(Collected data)

—————

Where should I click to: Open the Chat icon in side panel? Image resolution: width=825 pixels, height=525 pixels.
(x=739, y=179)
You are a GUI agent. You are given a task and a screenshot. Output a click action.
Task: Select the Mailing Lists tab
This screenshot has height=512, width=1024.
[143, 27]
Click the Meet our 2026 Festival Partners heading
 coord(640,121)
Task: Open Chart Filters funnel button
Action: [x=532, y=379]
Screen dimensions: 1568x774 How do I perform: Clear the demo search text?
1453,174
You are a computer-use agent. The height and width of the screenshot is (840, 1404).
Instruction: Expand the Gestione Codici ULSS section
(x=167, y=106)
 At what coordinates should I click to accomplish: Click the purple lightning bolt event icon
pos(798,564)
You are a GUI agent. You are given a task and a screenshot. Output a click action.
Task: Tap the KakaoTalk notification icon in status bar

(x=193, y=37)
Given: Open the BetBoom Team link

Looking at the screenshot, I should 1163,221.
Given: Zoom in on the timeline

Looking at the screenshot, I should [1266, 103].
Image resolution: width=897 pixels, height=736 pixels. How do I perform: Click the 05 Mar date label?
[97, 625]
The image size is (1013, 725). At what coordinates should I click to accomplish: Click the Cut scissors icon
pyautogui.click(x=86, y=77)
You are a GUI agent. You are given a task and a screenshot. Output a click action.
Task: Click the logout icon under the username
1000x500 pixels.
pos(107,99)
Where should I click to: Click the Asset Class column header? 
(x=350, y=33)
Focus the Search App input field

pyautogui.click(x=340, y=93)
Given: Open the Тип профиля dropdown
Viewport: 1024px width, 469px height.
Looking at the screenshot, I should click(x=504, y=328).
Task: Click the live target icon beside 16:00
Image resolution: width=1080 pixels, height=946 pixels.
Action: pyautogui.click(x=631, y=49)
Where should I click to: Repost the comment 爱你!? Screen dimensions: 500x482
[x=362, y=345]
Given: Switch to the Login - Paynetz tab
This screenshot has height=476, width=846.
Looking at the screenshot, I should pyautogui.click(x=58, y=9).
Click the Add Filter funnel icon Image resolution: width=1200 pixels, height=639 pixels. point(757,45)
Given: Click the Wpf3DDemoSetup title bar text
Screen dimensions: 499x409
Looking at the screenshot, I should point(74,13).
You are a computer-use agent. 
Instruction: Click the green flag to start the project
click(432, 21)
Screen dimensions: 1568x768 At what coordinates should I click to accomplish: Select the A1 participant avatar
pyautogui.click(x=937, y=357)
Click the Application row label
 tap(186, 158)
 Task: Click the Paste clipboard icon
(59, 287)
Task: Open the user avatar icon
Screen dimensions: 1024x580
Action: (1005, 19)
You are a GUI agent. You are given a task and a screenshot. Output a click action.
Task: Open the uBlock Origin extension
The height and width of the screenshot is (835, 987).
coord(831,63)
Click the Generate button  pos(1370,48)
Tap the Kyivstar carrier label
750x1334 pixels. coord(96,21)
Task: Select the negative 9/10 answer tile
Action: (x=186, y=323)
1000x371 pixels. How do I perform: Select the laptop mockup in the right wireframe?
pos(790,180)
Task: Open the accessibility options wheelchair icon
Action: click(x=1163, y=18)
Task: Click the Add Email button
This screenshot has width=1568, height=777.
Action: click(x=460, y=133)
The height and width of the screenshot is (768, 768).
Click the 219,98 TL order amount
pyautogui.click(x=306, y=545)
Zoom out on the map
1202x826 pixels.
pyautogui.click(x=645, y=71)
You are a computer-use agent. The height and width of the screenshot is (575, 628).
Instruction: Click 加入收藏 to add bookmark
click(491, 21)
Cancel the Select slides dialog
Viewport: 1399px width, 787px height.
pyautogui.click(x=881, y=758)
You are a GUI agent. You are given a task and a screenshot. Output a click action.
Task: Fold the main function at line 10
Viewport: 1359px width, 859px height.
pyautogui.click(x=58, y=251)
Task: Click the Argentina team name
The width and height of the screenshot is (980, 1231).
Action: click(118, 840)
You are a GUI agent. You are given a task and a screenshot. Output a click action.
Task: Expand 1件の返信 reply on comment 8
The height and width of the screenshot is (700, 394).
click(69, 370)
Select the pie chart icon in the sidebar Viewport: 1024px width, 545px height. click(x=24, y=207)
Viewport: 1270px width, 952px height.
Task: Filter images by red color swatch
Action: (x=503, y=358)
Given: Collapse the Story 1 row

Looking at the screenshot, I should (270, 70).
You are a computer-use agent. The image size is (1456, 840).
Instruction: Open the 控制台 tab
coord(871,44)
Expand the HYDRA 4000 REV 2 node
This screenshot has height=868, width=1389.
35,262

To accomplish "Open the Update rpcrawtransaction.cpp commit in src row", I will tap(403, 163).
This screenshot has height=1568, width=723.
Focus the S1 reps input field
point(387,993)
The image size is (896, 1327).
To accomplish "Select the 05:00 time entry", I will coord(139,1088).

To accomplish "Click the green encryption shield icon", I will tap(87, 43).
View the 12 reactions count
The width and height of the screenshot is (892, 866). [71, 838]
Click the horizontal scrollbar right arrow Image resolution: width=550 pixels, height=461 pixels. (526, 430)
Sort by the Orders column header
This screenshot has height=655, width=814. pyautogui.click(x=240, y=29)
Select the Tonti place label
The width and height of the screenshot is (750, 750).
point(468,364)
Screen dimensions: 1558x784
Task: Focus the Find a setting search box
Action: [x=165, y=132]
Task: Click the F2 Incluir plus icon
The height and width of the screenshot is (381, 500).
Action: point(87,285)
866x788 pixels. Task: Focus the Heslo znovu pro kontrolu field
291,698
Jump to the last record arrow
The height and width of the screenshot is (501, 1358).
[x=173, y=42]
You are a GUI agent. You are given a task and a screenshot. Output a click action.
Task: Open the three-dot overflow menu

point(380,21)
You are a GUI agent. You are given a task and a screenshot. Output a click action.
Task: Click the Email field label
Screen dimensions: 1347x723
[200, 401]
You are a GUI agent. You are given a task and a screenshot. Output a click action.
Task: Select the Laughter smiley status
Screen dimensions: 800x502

—————

**Instructions for the task**
Look over the entries above. Copy every line that contains the word "computer".

**Solved exercise**
You are a computer-use agent. The height and width of the screenshot is (840, 1404).
You are a computer-use agent. 
You are a computer-use agent. The height and width of the screenshot is (575, 628).
You are a computer-use agent. The image size is (1456, 840).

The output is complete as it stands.